Judge Henry Saad, reportedly a nice man but an apologist for insurance companies and big corporations, signed an opinion last month that contains some wording that is at best "a slippery slope."  Darnell Alvin had sued two undercover Detroit City Police officers for false arrest and assault.  He served a Summons on the individual defendants by hand-delivering it to the desk sergeant at their Precinct.  The Desk Sergeant acknowledged service for the two men, however, the law on service of process does not provide for this kind of notice to a Defendant.   

Alvin then noticed for hearing a default of the two officers.  Less than 24 hours before the hearing, his attorney was notified that the defendants were contesting service, and at the hearing the Complaint and process were dismissed with prejudice.  Because the statute of limitations had run in the interim, Alvin cannot re-file. Alvin appealed, arguing that providing him notice of the allegations of defective service only 24 hours before the contested hearing constituted a denial of due process. 

Alvin's attorneys argued that the Defendants' lack of notice of their intended defense denied Alvin a "meaningful opportunity to be heard" on the issue of service of process at the hearing where the claim was dismissed.  The Court of Appeals affirmed the dismissal, pointing out that Alvin's attorneys were notified of the Defendants' position the day before the hearing--[giving them an entire evening to prepare, for gosh sakes!].   As the judges declaimed, "While only one or two days['] notice may seem like a temporally short period of time [we're not sure if there is such a thing as a short period of time that isn't "temporal"--but redundant use of the term makes the judgment sound wiser...], due process is a flexible concept..."

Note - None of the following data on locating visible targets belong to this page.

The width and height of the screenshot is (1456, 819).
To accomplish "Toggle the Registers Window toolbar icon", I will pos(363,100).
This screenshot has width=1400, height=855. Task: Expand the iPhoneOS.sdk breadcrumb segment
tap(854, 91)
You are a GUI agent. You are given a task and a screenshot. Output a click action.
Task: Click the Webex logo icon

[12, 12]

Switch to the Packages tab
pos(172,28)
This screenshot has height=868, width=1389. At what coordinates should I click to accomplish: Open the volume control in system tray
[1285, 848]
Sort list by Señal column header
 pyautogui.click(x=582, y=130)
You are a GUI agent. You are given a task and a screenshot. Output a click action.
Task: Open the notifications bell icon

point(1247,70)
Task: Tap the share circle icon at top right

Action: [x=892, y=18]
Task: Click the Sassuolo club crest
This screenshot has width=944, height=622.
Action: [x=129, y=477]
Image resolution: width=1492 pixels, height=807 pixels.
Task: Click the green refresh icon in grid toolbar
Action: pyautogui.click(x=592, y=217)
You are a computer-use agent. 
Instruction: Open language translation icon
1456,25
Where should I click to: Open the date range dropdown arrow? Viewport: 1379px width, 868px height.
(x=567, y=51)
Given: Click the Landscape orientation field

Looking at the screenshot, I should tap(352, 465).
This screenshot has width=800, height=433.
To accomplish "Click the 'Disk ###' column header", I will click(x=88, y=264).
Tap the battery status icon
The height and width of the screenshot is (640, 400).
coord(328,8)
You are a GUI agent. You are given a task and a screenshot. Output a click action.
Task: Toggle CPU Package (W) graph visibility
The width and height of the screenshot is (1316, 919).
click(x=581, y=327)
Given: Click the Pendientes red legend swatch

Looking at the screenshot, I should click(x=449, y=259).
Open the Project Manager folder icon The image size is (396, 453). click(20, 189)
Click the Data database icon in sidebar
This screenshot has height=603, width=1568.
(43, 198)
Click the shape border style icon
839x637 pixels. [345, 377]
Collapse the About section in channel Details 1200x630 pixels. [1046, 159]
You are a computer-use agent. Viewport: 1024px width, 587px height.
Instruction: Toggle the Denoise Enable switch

The Court also made a legal distinction:  It pointed out that the trial judge "did not grant summary disposition in defendants' favor.  It denied plaintiff's motion for default judgment, set aside the default, and dismissed the case...."  The Court also noted that while an agent may be appointed to receive service of process, the Plaintiff's claim that the "long-standing procedure" of the desk sergeant accepting service was not documented in writing at the hearing.